This did not work on my Fire?

Betsy


----------



## DonWhitaker (Dec 10, 2011)

Betsy: I tried the version 2 beta and it seemed to work, although I didn't test it extensively. The 0.82 did not work for me.

http://code.google.com/p/twisty/downloads/list


----------



## Betsy the Quilter (Oct 27, 2008)

DonWhitaker said:


> Betsy: I tried the version 2 beta and it seemed to work, although I didn't test it extensively. The 0.82 did not work for me.
> 
> http://code.google.com/p/twisty/downloads/list


Thanks, I'll check that one out...

Betsy


----------



## QuantumIguana (Dec 29, 2010)

Here's a link to a web site where you can play King's Quest in a web browser. http://sarien.net/kingsquest


----------



## Atunah (Nov 20, 2008)

I wanted to update on the issue I had earlier with colossal cave adventure and the small type. I got an update that installed and I can set it to extra large now  

Simple and fun time waster that one.   I keep going in circles with the bot though. I think its making fun of me.  

Its also helping me to learn how to type on a touch screen. I don't know how you guys post from these tablets on boards. I never typed on anything but a computer keyboard or my netbook. 

Maybe I can get the hang of it after walking around the darn brick building 5 times in this game


----------



## Betsy the Quilter (Oct 27, 2008)

Atunah,

was that an upgrade to Colossal Cave?  Off to check...

Edit:  It was!  Updating now.

We can start a Colossal Cave game thread here if you want....I'd love it.  I haven't played it in years and I'm sure I've forgotten a lot of the solutions.  Main recommendation?  "Look" at everything, and take everything that you can.

Betsy


----------



## BTackitt (Dec 15, 2008)

go south to where the stream flows into a rock, then "go down".... (I won't give you more of a hint unless you ask.)


----------



## Betsy the Quilter (Oct 27, 2008)

We can have a Colossal Cave thread.  And put real hints in spoilers so those who aren't at that point yet won't have to read them....

Betsy


----------



## Atunah (Nov 20, 2008)

Yeah, I am a bit clueless with that game. I don't think I am using the right words. Some of the answers I get are snarky, I swear  
So using "look" and "take" are good words to use here? I been trying to find a door and such. Trying to walk around that brick building. As you can tell I haven't gotten far. I am sure with time I get more of a sense of what words I need to use. 

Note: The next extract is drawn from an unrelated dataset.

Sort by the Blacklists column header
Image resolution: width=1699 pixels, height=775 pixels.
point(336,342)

I can see wasting away a few evenings with that one.   So I need to take notes? I am getting old and my mind is turning into a sieve  . Might need a map too. Plus I have no sense of directions. You should see me driving


----------



## Betsy the Quilter (Oct 27, 2008)

Atunah, 

I think you can type in the word "Help" and it will give you a list of words that are good.

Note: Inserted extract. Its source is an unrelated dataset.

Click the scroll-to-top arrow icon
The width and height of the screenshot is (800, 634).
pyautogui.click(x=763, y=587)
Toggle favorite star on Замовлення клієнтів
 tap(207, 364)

Also, drawing a map is a good idea.  I start with a box with the first location.  I draw lines out of the box indicating the possible directions, and add boxes for new locations, and write down if there's an object to use.  Note that you might go east to go from location one to location two, but to go back, you might have to go southwest to go back to location one.  In those cases, I label the exits from the boxes.

Betsy


----------



## Atunah (Nov 20, 2008)

Thanks, that helps.


----------